Digression: Why this software doesn’t require blind-review is beyond me.
So what happened? What did I learn?
It is both interesting and challenging to read hundreds of abstracts and make decisions about them. The general features that many online sources describe as essential to a good abstract are necessary. But along the way it became clear to me that the really successful abstracts framed their presentations in two ways.
Firstly, their authors mentioned somewhere in the abstract how their study was a part of their own larger research program. That was important, because sometimes the way in which the study could inform a larger program was not obvious at all. That made the abstract intriguing.
Secondly, successful authors also mentioned how their study expanded upon larger debates in their field of specialist interest. But they did not embark on boilerplate explanations of why their paper mattered to their specialty. In other words, I could not have written the explanation of why their research was important. (That’s a great test: if anyone could say it based upon the other information available in your abstract, then it is boilerplate.) Instead, they brought real clarity to their abstracts by breaking those large debates into Library of Congress subject headings. They used those larger, more recognizable categories to tell their story, even as they flagged up their methodology, perspective, and position through reference to them.
The effect of introducing both of these different frames was that the more “abstract” elements of the “abstract” became concrete. It was possible to see how the paper connected to other papers, themes, discussions, and problems. In other words, the authors found and utilized keywords that most people – perhaps especially students – could spot and see as significant. The author’s recognition of the necessity and value of weaving those keywords into their story made the job of reading their abstract and identifying its virtues easier. I also suspect that they were able to write them fairly quickly. Indeed, once you recognize how you’re paper complements those subject classifications, your job of explaining the importance of your paper probably becomes easier.

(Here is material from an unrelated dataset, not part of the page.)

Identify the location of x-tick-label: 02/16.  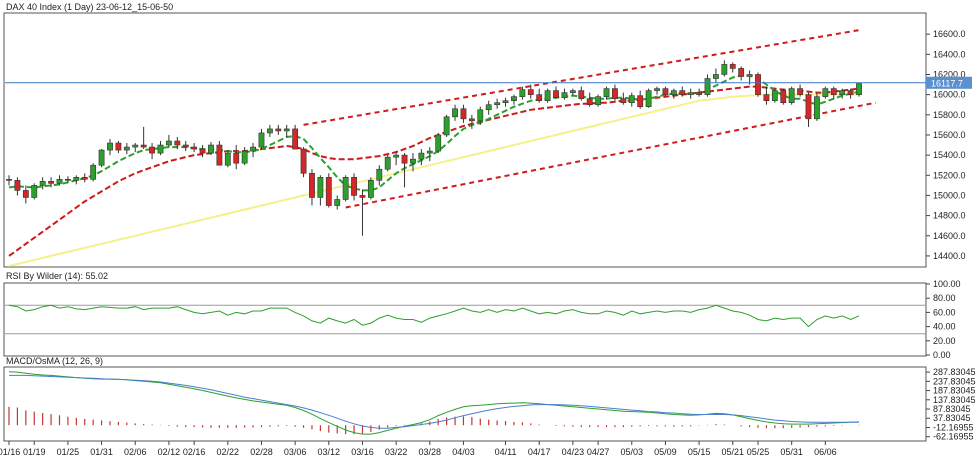
(194, 452).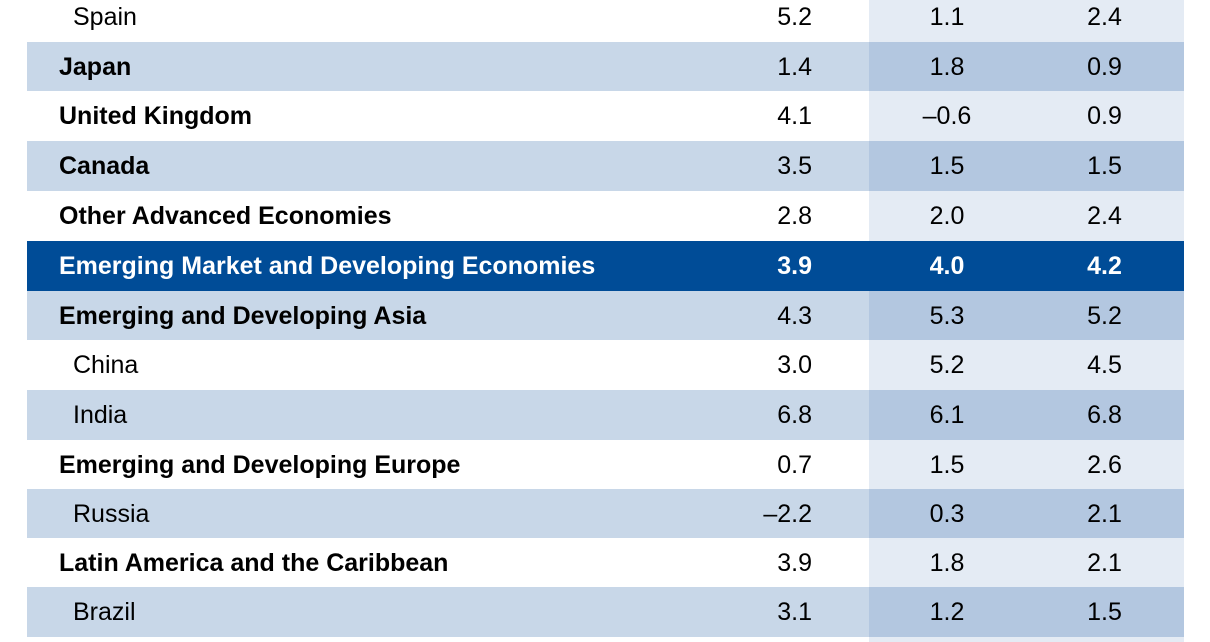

Like I said – I’ve never been particularly good at writing abstracts. But I think I will be better as a result of having had the experience of assessing them. I’m the first to admit that it is a subjective enterprise. I think – I hope – that through learning about my experience reading and attempting discern the better abstracts from the poorer ones, you will have a little stronger sense of the life of your abstract once you send it on. The difference this will make in your life is really impossible to know. For myself, I’m betting a series of good conference abstracts will make you standout in a crowd. That may lead to future opportunities that are more important than conference attendance. But, if nothing else, I hope at 1:30pm on the Saturday of the next conference you are at, you’ll think, which of these abstracts really frames the issues and be in the audience. Hopefully I’ll be the one presenting.